══ Given records

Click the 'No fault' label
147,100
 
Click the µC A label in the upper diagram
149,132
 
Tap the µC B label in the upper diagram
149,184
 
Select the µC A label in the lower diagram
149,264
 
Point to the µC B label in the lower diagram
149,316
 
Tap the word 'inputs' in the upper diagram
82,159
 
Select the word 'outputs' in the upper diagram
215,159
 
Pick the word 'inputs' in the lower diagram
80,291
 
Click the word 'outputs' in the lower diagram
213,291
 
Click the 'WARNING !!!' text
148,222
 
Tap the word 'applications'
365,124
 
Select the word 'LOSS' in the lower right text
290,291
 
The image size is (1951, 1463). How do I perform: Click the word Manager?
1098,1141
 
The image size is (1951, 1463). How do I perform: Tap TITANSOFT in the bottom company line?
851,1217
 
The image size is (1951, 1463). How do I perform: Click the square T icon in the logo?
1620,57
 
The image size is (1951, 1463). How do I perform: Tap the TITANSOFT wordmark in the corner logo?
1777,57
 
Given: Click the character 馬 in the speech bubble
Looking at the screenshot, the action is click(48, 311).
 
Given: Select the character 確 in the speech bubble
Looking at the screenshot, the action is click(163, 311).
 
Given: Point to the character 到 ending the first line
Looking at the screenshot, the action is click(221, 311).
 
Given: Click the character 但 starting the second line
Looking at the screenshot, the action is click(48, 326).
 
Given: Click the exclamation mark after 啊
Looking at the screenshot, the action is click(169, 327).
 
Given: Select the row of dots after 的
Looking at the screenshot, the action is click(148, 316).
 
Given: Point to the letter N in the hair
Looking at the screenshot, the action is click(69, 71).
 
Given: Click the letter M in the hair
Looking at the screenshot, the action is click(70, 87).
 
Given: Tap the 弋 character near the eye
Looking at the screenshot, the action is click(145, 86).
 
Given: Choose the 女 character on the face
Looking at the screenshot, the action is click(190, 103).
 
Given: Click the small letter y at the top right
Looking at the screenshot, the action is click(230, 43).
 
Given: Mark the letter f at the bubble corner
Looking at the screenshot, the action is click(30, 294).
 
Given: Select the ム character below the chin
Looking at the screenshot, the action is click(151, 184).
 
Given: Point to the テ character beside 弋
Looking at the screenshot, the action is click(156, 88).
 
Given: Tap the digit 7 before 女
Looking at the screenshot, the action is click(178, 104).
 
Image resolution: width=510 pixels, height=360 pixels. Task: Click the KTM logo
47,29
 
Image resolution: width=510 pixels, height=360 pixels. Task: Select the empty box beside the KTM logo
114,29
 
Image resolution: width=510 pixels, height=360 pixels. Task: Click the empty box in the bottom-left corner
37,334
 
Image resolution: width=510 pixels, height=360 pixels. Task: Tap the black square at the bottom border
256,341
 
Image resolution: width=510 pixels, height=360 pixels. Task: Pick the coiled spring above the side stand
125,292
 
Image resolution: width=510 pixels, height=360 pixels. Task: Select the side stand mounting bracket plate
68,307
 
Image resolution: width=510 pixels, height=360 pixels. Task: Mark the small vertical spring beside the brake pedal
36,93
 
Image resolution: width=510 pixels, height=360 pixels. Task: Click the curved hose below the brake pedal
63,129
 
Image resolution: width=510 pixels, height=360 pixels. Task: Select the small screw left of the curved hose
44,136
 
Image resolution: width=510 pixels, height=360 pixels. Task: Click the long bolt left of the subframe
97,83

════

* _Stated goal_
Render every line of the records above as a Markdown table with the columns No. and Line, numbering each row and omitting blank lines.

* _Correct result_
| No. | Line |
|---|---|
| 1 | Click the 'No fault' label |
| 2 | 147,100 |
| 3 | Click the µC A label in the upper diagram |
| 4 | 149,132 |
| 5 | Tap the µC B label in the upper diagram |
| 6 | 149,184 |
| 7 | Select the µC A label in the lower diagram |
| 8 | 149,264 |
| 9 | Point to the µC B label in the lower diagram |
| 10 | 149,316 |
| 11 | Tap the word 'inputs' in the upper diagram |
| 12 | 82,159 |
| 13 | Select the word 'outputs' in the upper diagram |
| 14 | 215,159 |
| 15 | Pick the word 'inputs' in the lower diagram |
| 16 | 80,291 |
| 17 | Click the word 'outputs' in the lower diagram |
| 18 | 213,291 |
| 19 | Click the 'WARNING !!!' text |
| 20 | 148,222 |
| 21 | Tap the word 'applications' |
| 22 | 365,124 |
| 23 | Select the word 'LOSS' in the lower right text |
| 24 | 290,291 |
| 25 | The image size is (1951, 1463). How do I perform: Click the word Manager? |
| 26 | 1098,1141 |
| 27 | The image size is (1951, 1463). How do I perform: Tap TITANSOFT in the bottom company line? |
| 28 | 851,1217 |
| 29 | The image size is (1951, 1463). How do I perform: Click the square T icon in the logo? |
| 30 | 1620,57 |
| 31 | The image size is (1951, 1463). How do I perform: Tap the TITANSOFT wordmark in the corner logo? |
| 32 | 1777,57 |
| 33 | Given: Click the character 馬 in the speech bubble |
| 34 | Looking at the screenshot, the action is click(48, 311). |
| 35 | Given: Select the character 確 in the speech bubble |
| 36 | Looking at the screenshot, the action is click(163, 311). |
| 37 | Given: Point to the character 到 ending the first line |
| 38 | Looking at the screenshot, the action is click(221, 311). |
| 39 | Given: Click the character 但 starting the second line |
| 40 | Looking at the screenshot, the action is click(48, 326). |
| 41 | Given: Click the exclamation mark after 啊 |
| 42 | Looking at the screenshot, the action is click(169, 327). |
| 43 | Given: Select the row of dots after 的 |
| 44 | Looking at the screenshot, the action is click(148, 316). |
| 45 | Given: Point to the letter N in the hair |
| 46 | Looking at the screenshot, the action is click(69, 71). |
| 47 | Given: Click the letter M in the hair |
| 48 | Looking at the screenshot, the action is click(70, 87). |
| 49 | Given: Tap the 弋 character near the eye |
| 50 | Looking at the screenshot, the action is click(145, 86). |
| 51 | Given: Choose the 女 character on the face |
| 52 | Looking at the screenshot, the action is click(190, 103). |
| 53 | Given: Click the small letter y at the top right |
| 54 | Looking at the screenshot, the action is click(230, 43). |
| 55 | Given: Mark the letter f at the bubble corner |
| 56 | Looking at the screenshot, the action is click(30, 294). |
| 57 | Given: Select the ム character below the chin |
| 58 | Looking at the screenshot, the action is click(151, 184). |
| 59 | Given: Point to the テ character beside 弋 |
| 60 | Looking at the screenshot, the action is click(156, 88). |
| 61 | Given: Tap the digit 7 before 女 |
| 62 | Looking at the screenshot, the action is click(178, 104). |
| 63 | Image resolution: width=510 pixels, height=360 pixels. Task: Click the KTM logo |
| 64 | 47,29 |
| 65 | Image resolution: width=510 pixels, height=360 pixels. Task: Select the empty box beside the KTM logo |
| 66 | 114,29 |
| 67 | Image resolution: width=510 pixels, height=360 pixels. Task: Click the empty box in the bottom-left corner |
| 68 | 37,334 |
| 69 | Image resolution: width=510 pixels, height=360 pixels. Task: Tap the black square at the bottom border |
| 70 | 256,341 |
| 71 | Image resolution: width=510 pixels, height=360 pixels. Task: Pick the coiled spring above the side stand |
| 72 | 125,292 |
| 73 | Image resolution: width=510 pixels, height=360 pixels. Task: Select the side stand mounting bracket plate |
| 74 | 68,307 |
| 75 | Image resolution: width=510 pixels, height=360 pixels. Task: Mark the small vertical spring beside the brake pedal |
| 76 | 36,93 |
| 77 | Image resolution: width=510 pixels, height=360 pixels. Task: Click the curved hose below the brake pedal |
| 78 | 63,129 |
| 79 | Image resolution: width=510 pixels, height=360 pixels. Task: Select the small screw left of the curved hose |
| 80 | 44,136 |
| 81 | Image resolution: width=510 pixels, height=360 pixels. Task: Click the long bolt left of the subframe |
| 82 | 97,83 |